● **Source material**:
^^^^^^^^
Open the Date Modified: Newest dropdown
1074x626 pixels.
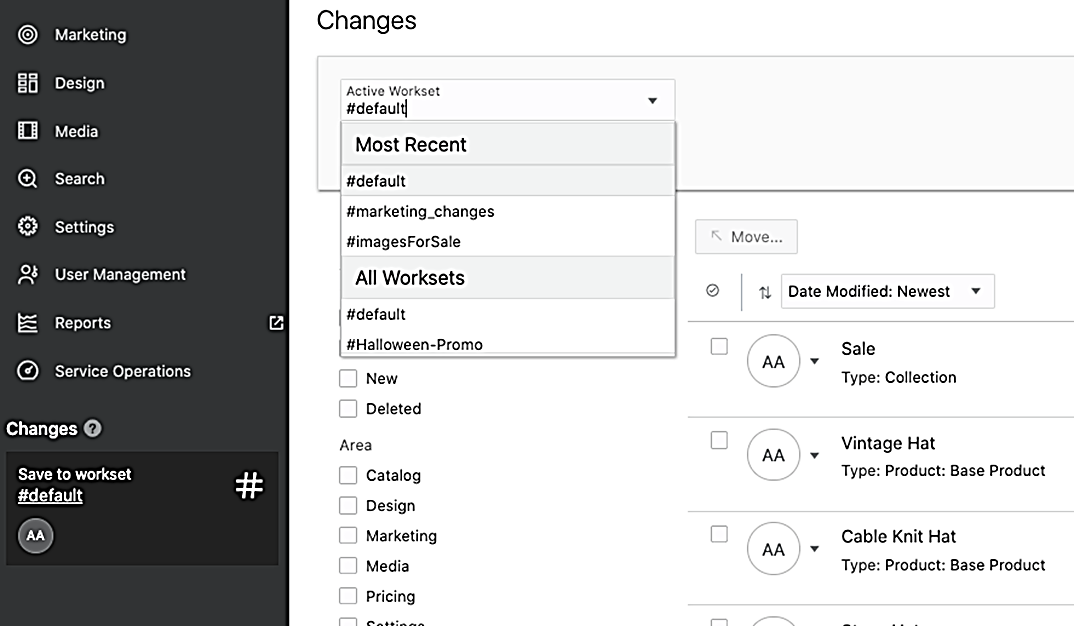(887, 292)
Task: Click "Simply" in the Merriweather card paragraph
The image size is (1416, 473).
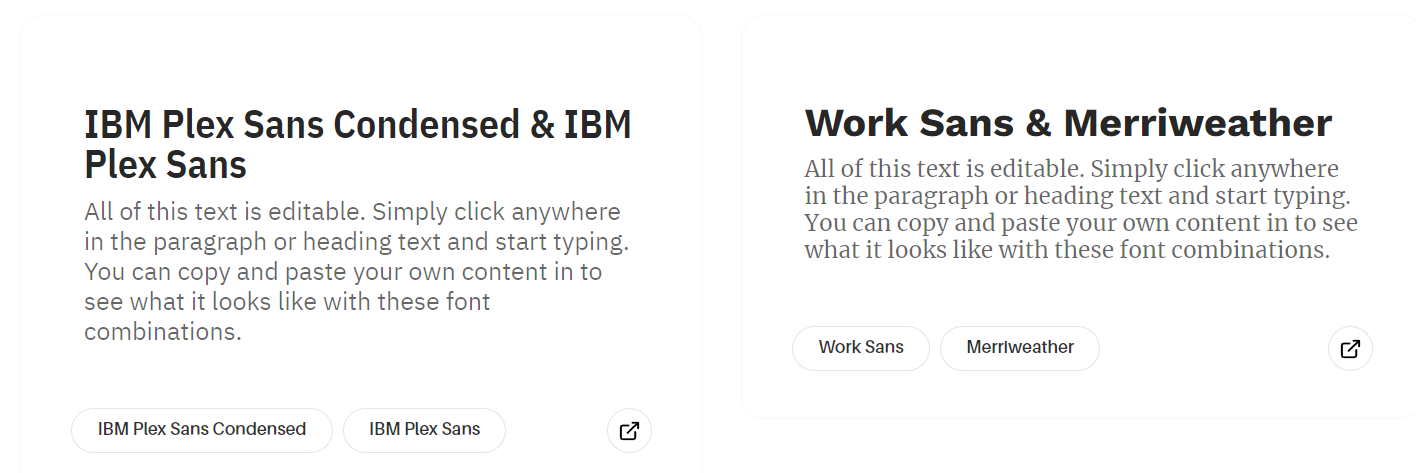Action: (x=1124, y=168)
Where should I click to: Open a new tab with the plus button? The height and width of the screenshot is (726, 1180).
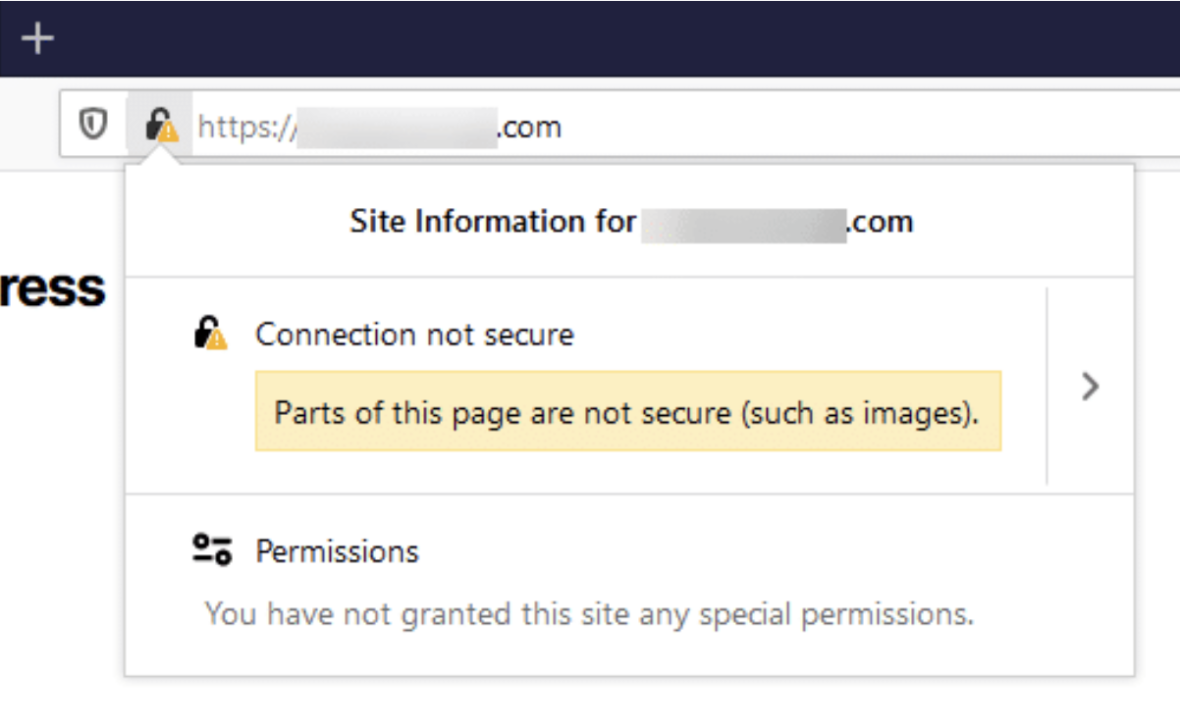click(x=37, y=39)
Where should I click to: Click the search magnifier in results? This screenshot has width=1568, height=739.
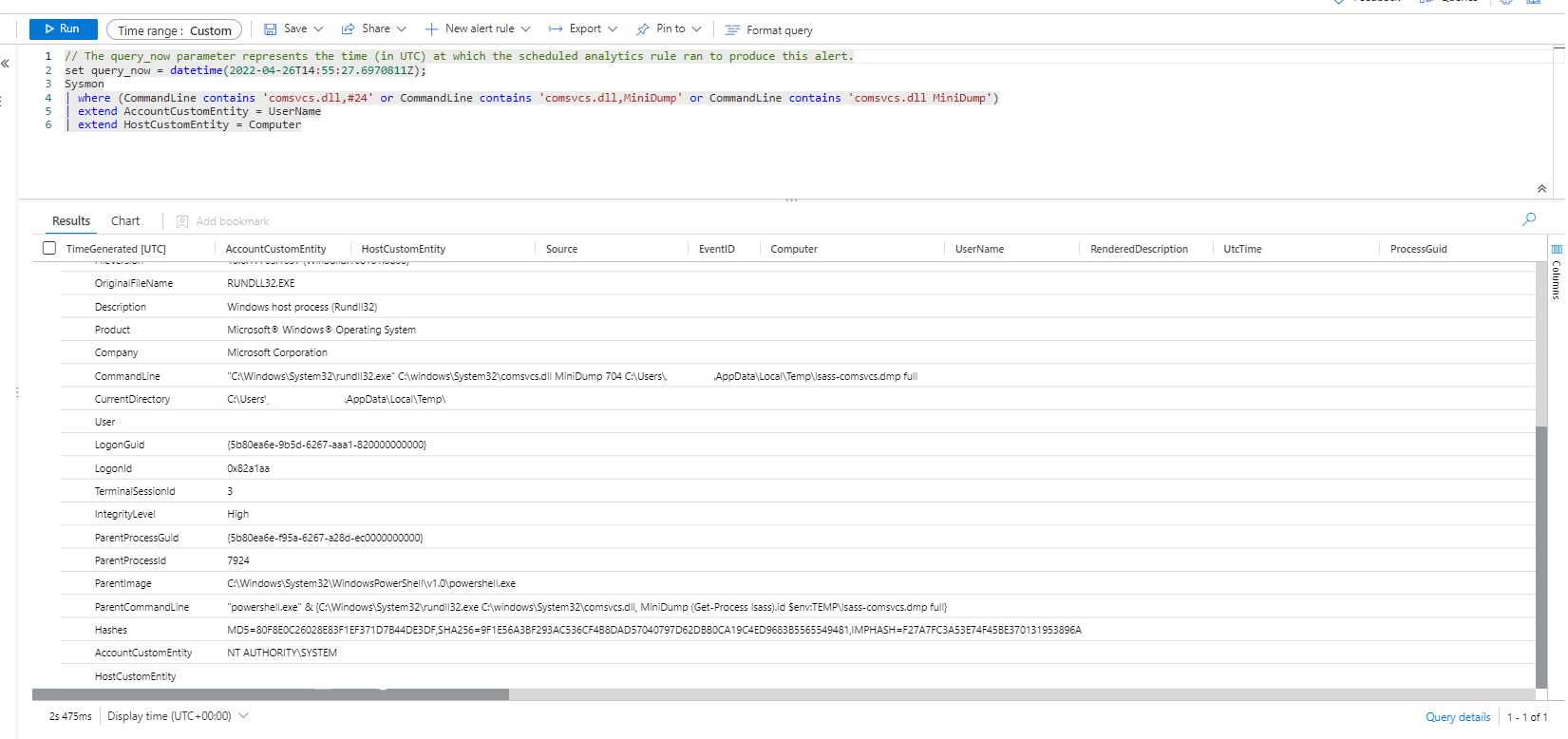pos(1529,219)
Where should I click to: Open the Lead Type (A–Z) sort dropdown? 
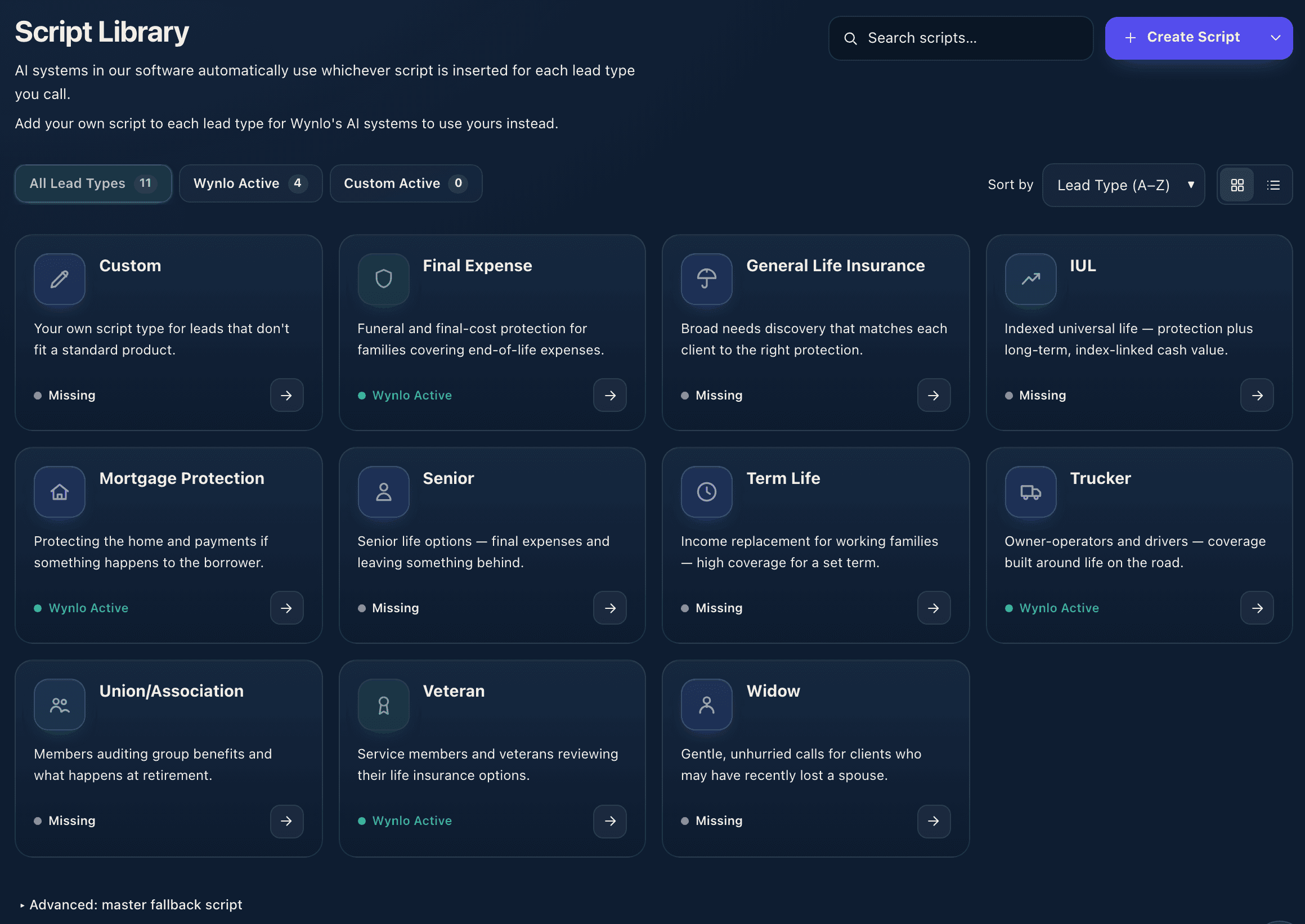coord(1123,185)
^^^^^^^^
● **The problem**: Skip the images and restate each record above word for word.

● **Output of the task**:
Open the Date Modified: Newest dropdown
1074x626 pixels.
(887, 292)
Task: Click "Simply" in the Merriweather card paragraph
The image size is (1416, 473).
Action: (x=1124, y=168)
Where should I click to: Open a new tab with the plus button? The height and width of the screenshot is (726, 1180).
click(x=37, y=39)
Where should I click to: Click the search magnifier in results? This screenshot has width=1568, height=739.
pos(1529,219)
Where should I click to: Open the Lead Type (A–Z) sort dropdown? 
coord(1123,185)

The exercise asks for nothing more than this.